Speaking at the opening of the three-day BRICS Urbanisation Forum that started in Durban on Wednesday, Cooperative Governance and Traditional Affairs Minister Lechesa Tsenoli said while government would accelerate its investment in urban areas to eradicate informal settlements, government would also target poor towns and rural areas through the 18 Strategic Integrated Projects (SIPs) to eradicate poverty and inequalities.
After India hosted the first edition of the forum in New Delhi in February 2013, it was resolved that the BRICS member states – Brazil, Russia, India, China and South Africa – should find areas of cooperation to deal with food security, poverty alleviation, rural-urban migration, water and waste management, public health and sanitation.
Tsenoli said it was in these areas that the five countries needed to share information, views and to forge investment partnerships to counter challenges related to urbanisation.
Briefing journalists after his opening address, Tsenoli said: “In the latest assessment of the numbers, we have 60% of our people in South Africa … living in urban areas. And the National Development Plan predicts that by 2030, 70% or so will be living in the urban areas.
“It is a problem in the cities, in the metropolitan areas in our country, [that] there are now more poor people there than in the rural areas.
“Joburg will tell you that some of the conditions that they find people living in … is not acceptable. It’s a huge problem…” he said.
Tsenoli said the provision of water, electricity and other services in many rural areas had actually led to people to go back to rural areas, with some choosing to stay there.
He said other interventions that were implemented to deal with social security, like social grants and the rollout of social low-cost housing, had contributed to people not rushing to move to rural areas post democracy, after many people were forced off their land by the apartheid regime.
“I think the bigger programmes that are now underway, such as the Presidential Infrastructure Coordination Committee, which is laying out infrastructure across the country, will contribute to [sustainable livelihoods in poor towns and villages].
“One of the requirements is that such infrastructure projects must speak to the rural agenda, deliberate rural linkages such as improving access roads, providing electricity and information communication technologies in centres, where people can go and find [ICTs] without having to go to town to access them.”

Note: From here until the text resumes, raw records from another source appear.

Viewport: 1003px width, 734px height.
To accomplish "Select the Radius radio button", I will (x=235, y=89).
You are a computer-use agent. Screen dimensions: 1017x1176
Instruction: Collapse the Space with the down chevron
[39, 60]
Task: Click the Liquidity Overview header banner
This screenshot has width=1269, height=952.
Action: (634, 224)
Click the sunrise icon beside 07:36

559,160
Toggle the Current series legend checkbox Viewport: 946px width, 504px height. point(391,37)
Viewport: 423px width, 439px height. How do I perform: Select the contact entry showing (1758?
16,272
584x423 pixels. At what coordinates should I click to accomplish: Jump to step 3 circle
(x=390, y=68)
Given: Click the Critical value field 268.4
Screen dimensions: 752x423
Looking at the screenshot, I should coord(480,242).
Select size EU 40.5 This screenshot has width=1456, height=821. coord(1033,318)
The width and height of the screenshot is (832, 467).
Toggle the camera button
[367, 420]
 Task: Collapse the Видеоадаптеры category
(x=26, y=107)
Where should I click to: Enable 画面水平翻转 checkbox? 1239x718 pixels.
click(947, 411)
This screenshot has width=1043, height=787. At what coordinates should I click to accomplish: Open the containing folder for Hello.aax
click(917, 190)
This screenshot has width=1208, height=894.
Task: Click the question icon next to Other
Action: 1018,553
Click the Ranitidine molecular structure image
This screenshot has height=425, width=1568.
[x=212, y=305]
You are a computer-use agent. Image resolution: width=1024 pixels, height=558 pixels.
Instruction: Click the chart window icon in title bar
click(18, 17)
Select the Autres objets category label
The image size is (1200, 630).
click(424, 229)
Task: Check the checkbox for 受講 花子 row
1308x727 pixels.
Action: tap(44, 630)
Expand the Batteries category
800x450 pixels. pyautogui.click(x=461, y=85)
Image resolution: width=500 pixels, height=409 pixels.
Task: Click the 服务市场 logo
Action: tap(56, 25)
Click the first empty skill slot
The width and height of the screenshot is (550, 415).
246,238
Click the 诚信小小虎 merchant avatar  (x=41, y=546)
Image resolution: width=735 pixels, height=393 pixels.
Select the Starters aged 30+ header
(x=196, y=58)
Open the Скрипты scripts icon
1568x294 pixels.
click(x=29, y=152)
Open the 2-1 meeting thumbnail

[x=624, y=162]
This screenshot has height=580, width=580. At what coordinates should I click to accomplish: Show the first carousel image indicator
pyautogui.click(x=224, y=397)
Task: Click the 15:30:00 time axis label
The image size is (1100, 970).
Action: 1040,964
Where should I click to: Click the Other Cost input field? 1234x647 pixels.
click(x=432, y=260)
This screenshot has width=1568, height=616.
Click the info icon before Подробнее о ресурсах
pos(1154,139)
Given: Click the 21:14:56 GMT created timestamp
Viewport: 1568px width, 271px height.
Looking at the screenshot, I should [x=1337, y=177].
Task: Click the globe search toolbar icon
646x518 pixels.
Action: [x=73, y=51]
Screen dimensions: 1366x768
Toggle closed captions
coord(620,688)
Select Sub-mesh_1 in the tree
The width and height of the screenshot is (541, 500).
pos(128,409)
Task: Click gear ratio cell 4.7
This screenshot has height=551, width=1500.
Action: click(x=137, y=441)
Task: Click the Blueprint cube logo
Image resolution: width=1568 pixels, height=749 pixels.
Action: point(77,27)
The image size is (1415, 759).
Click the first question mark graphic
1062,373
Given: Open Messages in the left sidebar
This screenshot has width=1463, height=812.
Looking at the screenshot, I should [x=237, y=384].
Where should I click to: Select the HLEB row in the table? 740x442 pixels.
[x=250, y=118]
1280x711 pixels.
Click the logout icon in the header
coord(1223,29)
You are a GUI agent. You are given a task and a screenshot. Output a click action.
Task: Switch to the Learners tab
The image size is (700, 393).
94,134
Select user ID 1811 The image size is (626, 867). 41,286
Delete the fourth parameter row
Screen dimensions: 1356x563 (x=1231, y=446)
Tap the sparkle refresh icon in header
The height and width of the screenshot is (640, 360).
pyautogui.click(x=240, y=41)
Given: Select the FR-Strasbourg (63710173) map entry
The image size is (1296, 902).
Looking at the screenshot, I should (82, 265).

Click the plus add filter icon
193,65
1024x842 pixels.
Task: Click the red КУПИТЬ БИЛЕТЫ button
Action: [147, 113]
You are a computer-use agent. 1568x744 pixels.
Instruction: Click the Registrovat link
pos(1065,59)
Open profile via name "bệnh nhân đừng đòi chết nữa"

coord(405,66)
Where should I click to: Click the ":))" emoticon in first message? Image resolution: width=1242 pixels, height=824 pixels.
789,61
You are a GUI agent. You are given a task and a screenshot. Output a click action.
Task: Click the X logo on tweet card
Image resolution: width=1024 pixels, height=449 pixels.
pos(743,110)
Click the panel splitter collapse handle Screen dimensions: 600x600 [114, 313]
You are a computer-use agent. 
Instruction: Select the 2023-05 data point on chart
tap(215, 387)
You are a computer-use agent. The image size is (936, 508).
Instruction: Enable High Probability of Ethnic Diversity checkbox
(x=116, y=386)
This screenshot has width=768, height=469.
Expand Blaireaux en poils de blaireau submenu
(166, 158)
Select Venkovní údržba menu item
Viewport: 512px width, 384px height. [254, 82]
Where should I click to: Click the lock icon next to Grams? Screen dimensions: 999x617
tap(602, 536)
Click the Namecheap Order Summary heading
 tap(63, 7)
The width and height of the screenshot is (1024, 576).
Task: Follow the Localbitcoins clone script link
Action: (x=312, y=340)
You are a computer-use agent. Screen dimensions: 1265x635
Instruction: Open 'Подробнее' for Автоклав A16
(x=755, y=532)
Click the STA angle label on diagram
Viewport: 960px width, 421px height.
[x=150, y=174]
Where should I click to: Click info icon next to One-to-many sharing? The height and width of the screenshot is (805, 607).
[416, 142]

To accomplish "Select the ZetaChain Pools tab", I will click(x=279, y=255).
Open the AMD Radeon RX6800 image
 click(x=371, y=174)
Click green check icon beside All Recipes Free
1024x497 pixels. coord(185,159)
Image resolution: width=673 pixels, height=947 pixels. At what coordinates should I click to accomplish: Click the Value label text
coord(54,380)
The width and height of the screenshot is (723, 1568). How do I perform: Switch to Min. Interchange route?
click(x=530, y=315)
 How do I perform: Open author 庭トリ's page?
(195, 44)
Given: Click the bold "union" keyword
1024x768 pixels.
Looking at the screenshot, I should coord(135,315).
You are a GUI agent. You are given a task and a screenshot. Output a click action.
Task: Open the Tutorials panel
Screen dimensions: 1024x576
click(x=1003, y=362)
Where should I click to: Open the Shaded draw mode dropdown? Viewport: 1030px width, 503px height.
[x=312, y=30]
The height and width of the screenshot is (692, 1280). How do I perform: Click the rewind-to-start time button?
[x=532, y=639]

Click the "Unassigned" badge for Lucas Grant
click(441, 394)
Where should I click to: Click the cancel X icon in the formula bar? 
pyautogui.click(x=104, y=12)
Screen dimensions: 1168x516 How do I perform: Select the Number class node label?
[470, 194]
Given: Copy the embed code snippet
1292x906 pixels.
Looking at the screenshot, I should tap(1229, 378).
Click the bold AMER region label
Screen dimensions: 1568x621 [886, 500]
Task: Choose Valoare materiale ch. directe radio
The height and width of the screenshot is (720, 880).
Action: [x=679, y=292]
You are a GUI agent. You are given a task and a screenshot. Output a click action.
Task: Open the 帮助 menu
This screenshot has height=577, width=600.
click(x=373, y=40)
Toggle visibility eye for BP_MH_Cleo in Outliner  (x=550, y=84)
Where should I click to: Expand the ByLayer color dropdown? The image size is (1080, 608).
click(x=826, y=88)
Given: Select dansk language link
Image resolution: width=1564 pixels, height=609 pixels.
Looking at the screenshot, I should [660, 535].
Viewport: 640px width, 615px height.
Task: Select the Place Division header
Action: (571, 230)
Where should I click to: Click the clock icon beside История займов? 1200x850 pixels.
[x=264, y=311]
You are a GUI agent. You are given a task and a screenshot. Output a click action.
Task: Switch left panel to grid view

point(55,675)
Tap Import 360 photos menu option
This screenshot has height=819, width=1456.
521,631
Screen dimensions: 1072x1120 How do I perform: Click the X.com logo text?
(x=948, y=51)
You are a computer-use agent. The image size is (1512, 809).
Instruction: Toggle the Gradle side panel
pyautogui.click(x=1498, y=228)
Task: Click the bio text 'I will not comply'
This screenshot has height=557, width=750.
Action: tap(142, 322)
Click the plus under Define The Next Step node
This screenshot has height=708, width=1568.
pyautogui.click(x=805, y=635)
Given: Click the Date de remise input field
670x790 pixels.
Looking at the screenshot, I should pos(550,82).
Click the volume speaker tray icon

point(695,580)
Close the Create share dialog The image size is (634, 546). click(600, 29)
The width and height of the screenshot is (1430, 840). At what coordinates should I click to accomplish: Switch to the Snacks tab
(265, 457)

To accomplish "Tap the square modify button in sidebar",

Delegates from other BRICS countries said they would use the forum to share their own challenges from their own countries, and ideas on how they are dealing with them. Areas of cooperation and investment opportunities would also be explored during the three-day forum.
At an international level, ever since South Africa joined BRICs in 2010, several partnerships have been forged across national, provincial and local spheres of government, ranging from knowledge exchange to investment opportunities.
At a national level, following a meeting of BRICS leaders ahead of the G20 Summit in St Petersburg in Russia, it was decided that the BRICS-led New Development Bank would have an initial subscribed capital of US $50 billion from the BRICS countries.
A contingency reserve arrangement, as agreed in the Durban summit in March, would have an initial size of $100 billion and this would help BRICS countries forestall short-term liquidity pressures and further strengthen financial stability.